La chaîne des responsabilités
La fermeture du service après des années d’asphyxie et de harcèlement administratif est la conséquence de choix politiques et de dogmes médico-scientifiques. En 2004, un protocole d’accord avait été signé avec l’AP-HP et le Ministre de la Santé de l’époque pour la pérennisation de l’unité. Mais ce protocole n’a hélas pas été respecté.
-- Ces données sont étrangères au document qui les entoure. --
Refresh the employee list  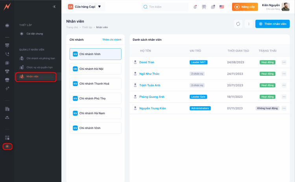pos(238,24)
La Ministre Touraine a prétendu que le service du Dr Delépine échappait à toute évaluation scientifique et que cela constituait un risque pour les patients… Un comble quand on sait que plusieurs audits rigoureux ont été effectués avant la création de l’unité en 2004, mais aussi et surtout que les résultats des méthodes du Dr Delépine sont connus et établis par de nombreuses publications scientifiques officielles depuis une trentaine d’années.
À l’inverse de toute cette rigueur, la Sécurité Sociale paye en moyenne chaque année quelque 2,5 milliards d’euros pour les fameuses « molécules innovantes » (dont le prix au gramme peut atteindre 150 fois le prix de l’or !) utilisées dans les essais et ceci, même en l’absence de données suffisantes sur leur efficacité ! Au niveau organisationnel, l’Institut National du Cancer (l’INCa) et la Haute Autorité de Santé (HAS) émettent des recommandations et des orientations et celles-ci vont bien sûr dans le sens d’une inclusion maximale des patients dans les essais. Les Agences Régionales de Santé (ARS) sont, quant à elles, « le bras armé » institutionnel : chargées d’appliquer dans la pratique cette sorte de pensée unique médicale, ce sont, par exemple, elles qui vont retirer les autorisations de fonctionnement de divers services d’oncologie qui n’incluraient pas assez de patients dans les essais. Dans le cadre du dossier de Garches, il faut aussi rappeler que l’ARS n’a pas respecté la procédure légale pour mettre fin à l’autorisation du service. C’est pourquoi une reconduction tacite aurait dû se faire automatiquement, selon Maître Colomes, avocat du docteur Delépine.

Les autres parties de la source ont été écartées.